Many parents assume that stay-at-home parents have extra time on their hands when it comes to projects like school fundraising, but in truth, school fundraising poses its own set of challenges to them as well. Many stay-at-home parents are at a slight disadvantage when it comes to networking and getting the catalog out there simply because they don’t have work friends or cubicle buddies that they can share their kid’s catalogs with. Going door-to-door isn’t safe, and collecting/delivering the products can be difficult. Badgering friends and family again and again with the same school fundraiser is not only tiresome, it also decreases sales over time.

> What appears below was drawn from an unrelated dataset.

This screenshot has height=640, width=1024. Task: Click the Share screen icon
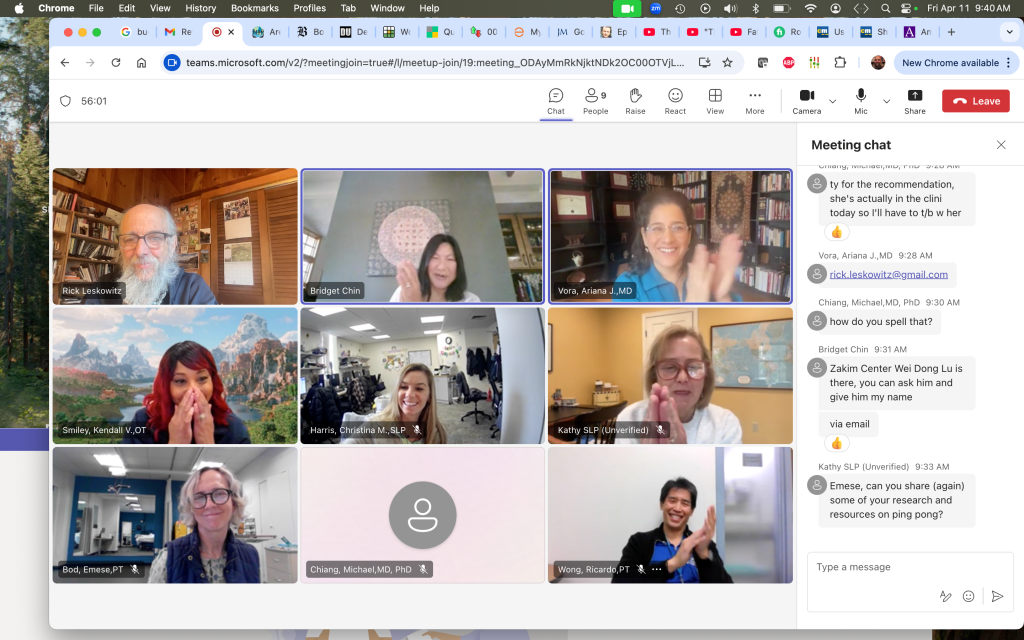click(x=915, y=100)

Here are our ideas for the top five school fundraiser tips for stay at home parents:
- Purchase for yourself and others – Think ahead and buy gifts for holidays and avoid the stress that will come from finding those last minute gifts. Ask your PTO or PTA for a list of school fundraisers so you can plan accordingly and tentatively decide what you might purchase. If you know there is a reusable bag fundraiser coming up in a few months, maybe you’ll hold off on purchasing them from the grocery store when you see them. Think of upcoming occasions or parties where you might want to bring a small gift, and plan to get these through your kid’s school fundraiser. You’ll feel better about spending money on fundraisers when you know the items you buy will go to good use, not to mention save you time and hassle.

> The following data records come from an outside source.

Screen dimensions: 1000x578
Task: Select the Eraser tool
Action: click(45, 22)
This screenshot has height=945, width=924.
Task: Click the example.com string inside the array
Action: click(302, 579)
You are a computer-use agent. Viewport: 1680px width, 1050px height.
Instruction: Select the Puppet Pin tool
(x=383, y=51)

- Pick the right products for the right people. You don’t want to repeatedly ask the same friends to help out with fundraiser. Instead, try to anticipate which product fundraisers will appeal to your acquaintances and spread the offers around. They will be more willing to help if they feel you are sharing an offer with them based on their preferences instead of hitting them up every time you get a new catalog.

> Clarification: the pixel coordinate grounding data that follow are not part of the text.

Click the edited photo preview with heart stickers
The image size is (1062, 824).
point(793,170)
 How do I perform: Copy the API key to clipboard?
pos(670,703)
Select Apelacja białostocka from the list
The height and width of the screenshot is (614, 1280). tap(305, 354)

- Let kids help out. Most of the time, school fundraisers benefit the students directly by supporting an organization. Since a lot of people are purchasing fundraising products to help the student, (not just because they have a need for the product) they will be more willing to buy when they hear the sales pitch from the student and not an adult. It also teaches students a sense of responsibility.
- Use social media. Broadcast your school fundraising project through Facebook, twitter, or any platform you may use. People won’t feel obliged to buy anything, and yet you may make contact with more people who are interested that you might not have thought to ask.
- Give time instead. If you simply don’t want to spend money, offer to hep the organization running the fundraiser. These groups are often short on volunteers and could really use the extra hand to keep the fundraiser running smoothly.